ARTICLE -
+++
Thanks for the updated version, I add my comments inline.

On Tue, Sep 05, 2023 at 08:02:06PM +0800, Li Xiao Keng wrote:
> When we add a new disk to a raid, it may return -EBUSY.

Where is above -EBUSY from? do you mean mdadm command returns
-EBUSY or it is returned by some specific function in mdadm
source code.

> 
> The main process of --add:
> 1. dev_open
> 2. store_super1(st, di->fd) in write_init_super1
> 3. fsync(di->fd) in write_init_super1
> 4. close(di->fd)
> 5. ioctl(ADD_NEW_DISK)
> 
> However, there will be some udev(change) event after step4. Then
> "/usr/sbin/mdadm --incremental ..." will be run, and the new disk
> will be add to md device. After that, ioctl will return -EBUSY.
>

Dose returning -EBUSY hurt anything? Or only returns -EBUSY and
other stuffs all work as expected?

 
> Here we add map_lock before write_init_super in "mdadm --add"
> to fix this race.
> 

I am not familiar this part of code, but I see ignoring the failure
from map_lock() in Assemble() is on purpose by Neil. Therefore I
just guess simply return from Assemble when map_lock() fails might
not be what you wanted.


> Signed-off-by: Li Xiao Keng <lixiaokeng@huawei.com>
> Signed-off-by: Guanqin Miao <miaoguanqin@huawei.com>
> ---
>  Assemble.c |  5 ++++-
>  Manage.c   | 25 +++++++++++++++++--------
>  2 files changed, 21 insertions(+), 9 deletions(-)
> 
> diff --git a/Assemble.c b/Assemble.c
> index 49804941..086890ed 100644
> --- a/Assemble.c
> +++ b/Assemble.c
> @@ -1479,8 +1479,11 @@ try_again:
>  	 * to our list.  We flag them so that we don't try to re-add,
>  	 * but can remove if they turn out to not be wanted.
>  	 */
> -	if (map_lock(&map))
+++
DATA SEGMENT -
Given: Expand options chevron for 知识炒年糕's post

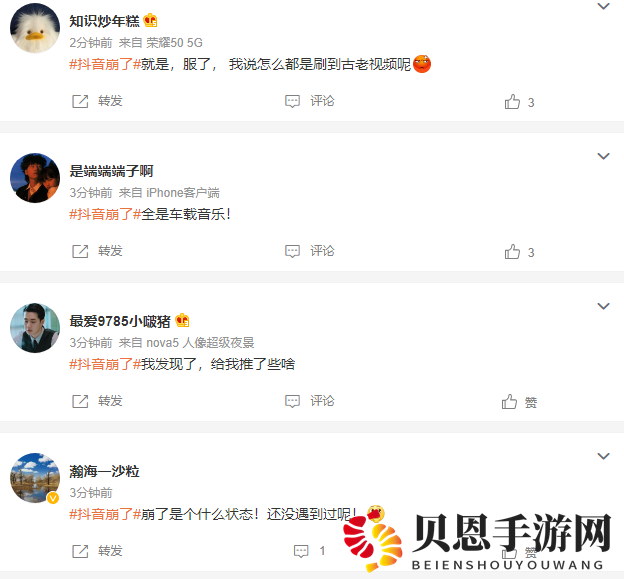Looking at the screenshot, I should (604, 6).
+++
REQUIRED ACTIONS -
(A) Answer these about the patch review:
(i) What is step 3 in the main process of --add?
(ii) Whose choice was it to ignore the failure from map_lock() in Assemble()?
(iii) How many files does the patch change?
(B) Print the patch review word for word from "I am not familiar" to "insertions(+), 9 deletions(-)".

ANSWERS FOR THIS EXERCISE -
(A)
(i) fsync(di->fd) in write_init_super1
(ii) Neil's
(iii) 2

(B)
I am not familiar this part of code, but I see ignoring the failure
from map_lock() in Assemble() is on purpose by Neil. Therefore I
just guess simply return from Assemble when map_lock() fails might
not be what you wanted.


> Signed-off-by: Li Xiao Keng <lixiaokeng@huawei.com>
> Signed-off-by: Guanqin Miao <miaoguanqin@huawei.com>
> ---
>  Assemble.c |  5 ++++-
>  Manage.c   | 25 +++++++++++++++++--------
>  2 files changed, 21 insertions(+), 9 deletions(-)